**TASK GOAL:**
Can you give the lines of the material below, from the line with "Screen dimensions: 1024x550" up to and including the line with "pos(216,538)", as a numbered list with blank lines left out?

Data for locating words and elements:
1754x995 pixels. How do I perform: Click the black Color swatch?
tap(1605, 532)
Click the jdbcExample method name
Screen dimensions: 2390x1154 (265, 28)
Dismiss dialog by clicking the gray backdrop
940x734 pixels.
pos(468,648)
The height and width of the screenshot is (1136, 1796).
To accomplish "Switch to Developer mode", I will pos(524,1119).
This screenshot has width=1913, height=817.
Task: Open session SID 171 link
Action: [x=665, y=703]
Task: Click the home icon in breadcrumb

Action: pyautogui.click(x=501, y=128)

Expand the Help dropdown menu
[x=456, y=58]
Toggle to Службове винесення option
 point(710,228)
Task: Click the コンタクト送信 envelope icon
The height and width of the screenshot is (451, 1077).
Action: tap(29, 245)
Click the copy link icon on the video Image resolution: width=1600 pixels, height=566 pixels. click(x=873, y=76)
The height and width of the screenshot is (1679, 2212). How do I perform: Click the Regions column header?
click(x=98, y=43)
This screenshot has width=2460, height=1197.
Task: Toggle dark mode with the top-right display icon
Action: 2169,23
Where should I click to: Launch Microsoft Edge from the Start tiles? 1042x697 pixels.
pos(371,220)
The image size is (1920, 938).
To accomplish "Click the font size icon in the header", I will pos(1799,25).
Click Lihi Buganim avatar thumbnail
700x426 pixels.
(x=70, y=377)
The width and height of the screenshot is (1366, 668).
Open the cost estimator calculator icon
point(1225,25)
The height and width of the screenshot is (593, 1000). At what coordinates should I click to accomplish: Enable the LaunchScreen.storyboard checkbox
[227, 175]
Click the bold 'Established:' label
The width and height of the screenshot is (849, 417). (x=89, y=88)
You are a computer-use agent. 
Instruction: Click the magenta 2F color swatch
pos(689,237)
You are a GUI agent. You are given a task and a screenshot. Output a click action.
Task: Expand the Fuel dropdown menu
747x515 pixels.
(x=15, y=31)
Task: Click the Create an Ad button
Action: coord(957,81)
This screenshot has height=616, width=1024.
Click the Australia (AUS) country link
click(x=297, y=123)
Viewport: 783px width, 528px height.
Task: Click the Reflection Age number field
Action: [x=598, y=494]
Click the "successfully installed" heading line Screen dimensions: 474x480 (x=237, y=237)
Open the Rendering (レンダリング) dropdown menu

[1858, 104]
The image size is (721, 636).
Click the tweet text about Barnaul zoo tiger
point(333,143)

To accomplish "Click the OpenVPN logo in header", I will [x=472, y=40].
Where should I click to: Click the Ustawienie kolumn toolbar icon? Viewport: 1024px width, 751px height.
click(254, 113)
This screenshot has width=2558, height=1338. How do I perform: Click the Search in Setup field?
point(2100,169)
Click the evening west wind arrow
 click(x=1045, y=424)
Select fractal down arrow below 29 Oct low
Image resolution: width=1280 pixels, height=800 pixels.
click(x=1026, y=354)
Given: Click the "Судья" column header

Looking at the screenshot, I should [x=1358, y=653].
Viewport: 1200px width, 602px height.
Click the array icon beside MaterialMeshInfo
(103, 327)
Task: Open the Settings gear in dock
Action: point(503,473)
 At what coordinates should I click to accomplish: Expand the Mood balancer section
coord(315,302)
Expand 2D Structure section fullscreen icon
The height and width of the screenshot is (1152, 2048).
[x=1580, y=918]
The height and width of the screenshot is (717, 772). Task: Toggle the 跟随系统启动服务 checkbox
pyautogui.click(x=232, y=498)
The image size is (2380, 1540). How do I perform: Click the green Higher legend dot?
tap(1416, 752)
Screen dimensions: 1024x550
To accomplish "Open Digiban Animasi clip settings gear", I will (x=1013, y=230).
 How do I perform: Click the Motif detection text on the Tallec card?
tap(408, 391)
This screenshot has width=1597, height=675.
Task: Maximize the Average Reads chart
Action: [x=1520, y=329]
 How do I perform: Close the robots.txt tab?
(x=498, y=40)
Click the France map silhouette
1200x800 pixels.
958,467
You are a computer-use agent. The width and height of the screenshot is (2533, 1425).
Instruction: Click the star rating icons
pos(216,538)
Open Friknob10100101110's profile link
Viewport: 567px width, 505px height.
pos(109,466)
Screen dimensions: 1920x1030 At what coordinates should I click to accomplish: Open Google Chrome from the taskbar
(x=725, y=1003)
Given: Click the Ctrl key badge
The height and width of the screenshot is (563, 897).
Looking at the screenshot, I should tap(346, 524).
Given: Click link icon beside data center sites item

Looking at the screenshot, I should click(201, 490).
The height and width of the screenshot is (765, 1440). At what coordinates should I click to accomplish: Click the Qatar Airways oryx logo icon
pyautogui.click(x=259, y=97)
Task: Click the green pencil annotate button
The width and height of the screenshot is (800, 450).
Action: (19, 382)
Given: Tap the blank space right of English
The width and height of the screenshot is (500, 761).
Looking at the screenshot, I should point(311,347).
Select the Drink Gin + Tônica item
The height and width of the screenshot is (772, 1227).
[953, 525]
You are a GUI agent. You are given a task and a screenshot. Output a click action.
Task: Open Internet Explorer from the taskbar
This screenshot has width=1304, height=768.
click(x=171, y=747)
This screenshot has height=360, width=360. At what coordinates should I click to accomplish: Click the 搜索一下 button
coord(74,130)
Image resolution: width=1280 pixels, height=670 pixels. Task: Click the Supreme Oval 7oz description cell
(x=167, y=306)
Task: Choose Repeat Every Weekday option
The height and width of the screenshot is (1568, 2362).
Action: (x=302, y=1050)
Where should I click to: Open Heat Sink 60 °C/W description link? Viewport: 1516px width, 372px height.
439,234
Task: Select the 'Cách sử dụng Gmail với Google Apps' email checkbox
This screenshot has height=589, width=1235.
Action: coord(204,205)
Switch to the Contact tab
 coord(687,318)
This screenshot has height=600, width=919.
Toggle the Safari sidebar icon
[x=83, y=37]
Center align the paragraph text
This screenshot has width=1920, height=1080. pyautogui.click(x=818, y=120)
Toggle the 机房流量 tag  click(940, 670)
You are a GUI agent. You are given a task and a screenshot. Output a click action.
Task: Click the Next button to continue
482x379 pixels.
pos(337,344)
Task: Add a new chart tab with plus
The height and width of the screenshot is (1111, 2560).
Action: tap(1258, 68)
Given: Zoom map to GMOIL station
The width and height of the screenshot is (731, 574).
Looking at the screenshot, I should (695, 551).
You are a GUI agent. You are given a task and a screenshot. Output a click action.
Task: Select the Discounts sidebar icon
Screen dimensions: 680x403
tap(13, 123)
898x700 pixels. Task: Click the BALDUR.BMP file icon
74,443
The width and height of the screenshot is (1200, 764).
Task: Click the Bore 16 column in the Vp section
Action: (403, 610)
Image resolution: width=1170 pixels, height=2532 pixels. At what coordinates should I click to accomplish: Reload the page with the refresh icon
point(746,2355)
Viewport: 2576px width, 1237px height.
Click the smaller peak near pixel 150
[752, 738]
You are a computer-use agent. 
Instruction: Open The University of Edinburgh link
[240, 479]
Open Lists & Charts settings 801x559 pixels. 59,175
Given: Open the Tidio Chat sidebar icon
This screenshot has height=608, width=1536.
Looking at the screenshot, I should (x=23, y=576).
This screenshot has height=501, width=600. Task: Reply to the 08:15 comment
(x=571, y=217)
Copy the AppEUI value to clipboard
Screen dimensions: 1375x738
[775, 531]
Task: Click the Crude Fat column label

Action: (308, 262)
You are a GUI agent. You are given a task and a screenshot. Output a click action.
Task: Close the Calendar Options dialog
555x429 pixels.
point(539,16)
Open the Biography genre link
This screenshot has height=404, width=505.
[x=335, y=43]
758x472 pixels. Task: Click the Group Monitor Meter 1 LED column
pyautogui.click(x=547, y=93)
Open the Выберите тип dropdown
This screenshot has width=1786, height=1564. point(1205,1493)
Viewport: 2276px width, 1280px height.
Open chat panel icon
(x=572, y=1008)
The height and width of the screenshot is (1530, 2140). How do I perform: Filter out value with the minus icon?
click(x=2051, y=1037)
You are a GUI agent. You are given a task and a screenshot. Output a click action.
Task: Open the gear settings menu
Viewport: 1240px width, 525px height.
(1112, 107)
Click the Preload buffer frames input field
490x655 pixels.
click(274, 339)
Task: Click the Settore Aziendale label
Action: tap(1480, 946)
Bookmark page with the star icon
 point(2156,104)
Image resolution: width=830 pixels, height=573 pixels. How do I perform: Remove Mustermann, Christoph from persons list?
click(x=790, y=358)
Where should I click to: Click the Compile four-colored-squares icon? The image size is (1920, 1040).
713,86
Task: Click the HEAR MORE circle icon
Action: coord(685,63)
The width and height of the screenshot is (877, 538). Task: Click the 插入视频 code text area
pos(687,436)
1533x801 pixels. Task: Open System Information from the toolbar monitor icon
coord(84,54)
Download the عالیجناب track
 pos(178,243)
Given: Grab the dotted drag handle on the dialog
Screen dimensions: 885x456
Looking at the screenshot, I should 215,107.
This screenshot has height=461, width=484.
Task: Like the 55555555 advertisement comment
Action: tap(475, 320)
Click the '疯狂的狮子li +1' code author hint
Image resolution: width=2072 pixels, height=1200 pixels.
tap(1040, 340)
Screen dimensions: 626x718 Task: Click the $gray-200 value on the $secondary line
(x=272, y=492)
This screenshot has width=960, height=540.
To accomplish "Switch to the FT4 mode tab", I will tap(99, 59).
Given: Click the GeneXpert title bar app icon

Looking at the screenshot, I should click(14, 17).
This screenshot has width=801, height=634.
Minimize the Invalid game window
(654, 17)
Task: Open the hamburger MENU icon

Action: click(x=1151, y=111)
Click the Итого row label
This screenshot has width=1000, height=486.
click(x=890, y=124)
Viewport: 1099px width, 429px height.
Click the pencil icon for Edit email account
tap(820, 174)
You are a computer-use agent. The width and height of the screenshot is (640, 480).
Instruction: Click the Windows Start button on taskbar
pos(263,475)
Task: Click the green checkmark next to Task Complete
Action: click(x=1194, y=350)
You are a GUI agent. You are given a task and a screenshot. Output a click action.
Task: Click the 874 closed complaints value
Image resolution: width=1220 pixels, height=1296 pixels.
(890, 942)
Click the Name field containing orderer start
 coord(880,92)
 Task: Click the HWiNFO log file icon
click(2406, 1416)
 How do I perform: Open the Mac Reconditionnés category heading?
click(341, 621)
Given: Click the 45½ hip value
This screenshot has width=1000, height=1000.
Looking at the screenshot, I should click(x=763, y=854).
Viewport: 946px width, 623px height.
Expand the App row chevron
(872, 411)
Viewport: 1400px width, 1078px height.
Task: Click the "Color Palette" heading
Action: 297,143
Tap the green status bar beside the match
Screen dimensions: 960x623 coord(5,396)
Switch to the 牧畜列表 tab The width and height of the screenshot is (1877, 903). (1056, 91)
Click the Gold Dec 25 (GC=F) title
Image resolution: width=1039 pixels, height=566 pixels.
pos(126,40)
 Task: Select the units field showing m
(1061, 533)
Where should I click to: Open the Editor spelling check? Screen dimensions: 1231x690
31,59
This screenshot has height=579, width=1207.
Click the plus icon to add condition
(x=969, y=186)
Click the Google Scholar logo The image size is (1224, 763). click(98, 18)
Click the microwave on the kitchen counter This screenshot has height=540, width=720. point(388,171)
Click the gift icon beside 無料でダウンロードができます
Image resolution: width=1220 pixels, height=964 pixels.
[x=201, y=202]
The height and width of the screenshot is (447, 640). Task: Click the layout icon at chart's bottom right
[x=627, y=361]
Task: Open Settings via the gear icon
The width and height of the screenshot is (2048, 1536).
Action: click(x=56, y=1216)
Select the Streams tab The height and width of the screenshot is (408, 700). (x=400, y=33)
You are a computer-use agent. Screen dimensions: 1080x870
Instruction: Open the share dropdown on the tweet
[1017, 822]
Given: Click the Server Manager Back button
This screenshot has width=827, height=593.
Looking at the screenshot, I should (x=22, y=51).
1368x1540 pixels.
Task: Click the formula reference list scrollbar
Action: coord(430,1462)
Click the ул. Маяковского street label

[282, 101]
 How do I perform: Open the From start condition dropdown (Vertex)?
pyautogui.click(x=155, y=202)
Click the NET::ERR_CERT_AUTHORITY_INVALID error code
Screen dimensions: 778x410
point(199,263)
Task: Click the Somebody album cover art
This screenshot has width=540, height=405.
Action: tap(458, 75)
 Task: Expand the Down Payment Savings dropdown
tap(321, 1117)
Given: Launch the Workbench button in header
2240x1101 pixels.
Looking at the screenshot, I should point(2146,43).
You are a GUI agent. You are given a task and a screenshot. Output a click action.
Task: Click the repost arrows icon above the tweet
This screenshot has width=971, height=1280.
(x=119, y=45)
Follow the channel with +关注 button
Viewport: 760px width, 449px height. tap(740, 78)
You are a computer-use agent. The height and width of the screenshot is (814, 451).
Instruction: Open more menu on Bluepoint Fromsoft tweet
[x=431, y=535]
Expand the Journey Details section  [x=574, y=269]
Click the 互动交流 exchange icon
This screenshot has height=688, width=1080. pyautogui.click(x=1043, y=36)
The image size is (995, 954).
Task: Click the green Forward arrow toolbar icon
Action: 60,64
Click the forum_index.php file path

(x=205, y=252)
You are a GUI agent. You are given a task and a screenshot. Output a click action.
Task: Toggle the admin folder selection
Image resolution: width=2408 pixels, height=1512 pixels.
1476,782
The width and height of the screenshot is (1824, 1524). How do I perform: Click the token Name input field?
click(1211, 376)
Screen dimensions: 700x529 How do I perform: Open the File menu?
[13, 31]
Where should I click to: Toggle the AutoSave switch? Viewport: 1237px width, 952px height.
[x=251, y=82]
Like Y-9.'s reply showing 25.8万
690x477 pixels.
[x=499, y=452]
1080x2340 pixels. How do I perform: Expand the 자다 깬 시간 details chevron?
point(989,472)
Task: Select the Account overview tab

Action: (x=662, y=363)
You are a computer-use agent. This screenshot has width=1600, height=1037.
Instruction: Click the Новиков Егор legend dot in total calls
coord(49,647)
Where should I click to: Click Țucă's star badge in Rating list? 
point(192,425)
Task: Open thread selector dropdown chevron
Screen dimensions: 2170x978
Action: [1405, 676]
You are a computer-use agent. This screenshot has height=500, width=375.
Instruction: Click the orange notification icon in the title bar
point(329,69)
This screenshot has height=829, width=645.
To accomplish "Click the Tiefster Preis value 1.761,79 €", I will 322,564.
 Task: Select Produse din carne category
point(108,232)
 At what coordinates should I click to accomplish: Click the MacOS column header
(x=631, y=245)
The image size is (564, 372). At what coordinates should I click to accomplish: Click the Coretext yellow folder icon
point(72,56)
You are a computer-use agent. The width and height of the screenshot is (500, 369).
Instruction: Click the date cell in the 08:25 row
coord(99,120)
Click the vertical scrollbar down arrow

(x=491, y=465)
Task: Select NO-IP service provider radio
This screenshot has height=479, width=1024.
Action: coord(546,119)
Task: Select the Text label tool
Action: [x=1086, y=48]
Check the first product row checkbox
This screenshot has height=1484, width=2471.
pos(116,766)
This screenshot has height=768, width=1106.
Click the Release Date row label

**FULL ANSWER:**
1. Screen dimensions: 1024x550
2. To accomplish "Open Digiban Animasi clip settings gear", I will (x=1013, y=230).
3.  How do I perform: Click the Motif detection text on the Tallec card?
4. tap(408, 391)
5. This screenshot has width=1597, height=675.
6. Task: Maximize the Average Reads chart
7. Action: [x=1520, y=329]
8.  How do I perform: Close the robots.txt tab?
9. (x=498, y=40)
10. Click the France map silhouette
11. 1200x800 pixels.
12. 958,467
13. You are a computer-use agent. The width and height of the screenshot is (2533, 1425).
14. Instruction: Click the star rating icons
15. pos(216,538)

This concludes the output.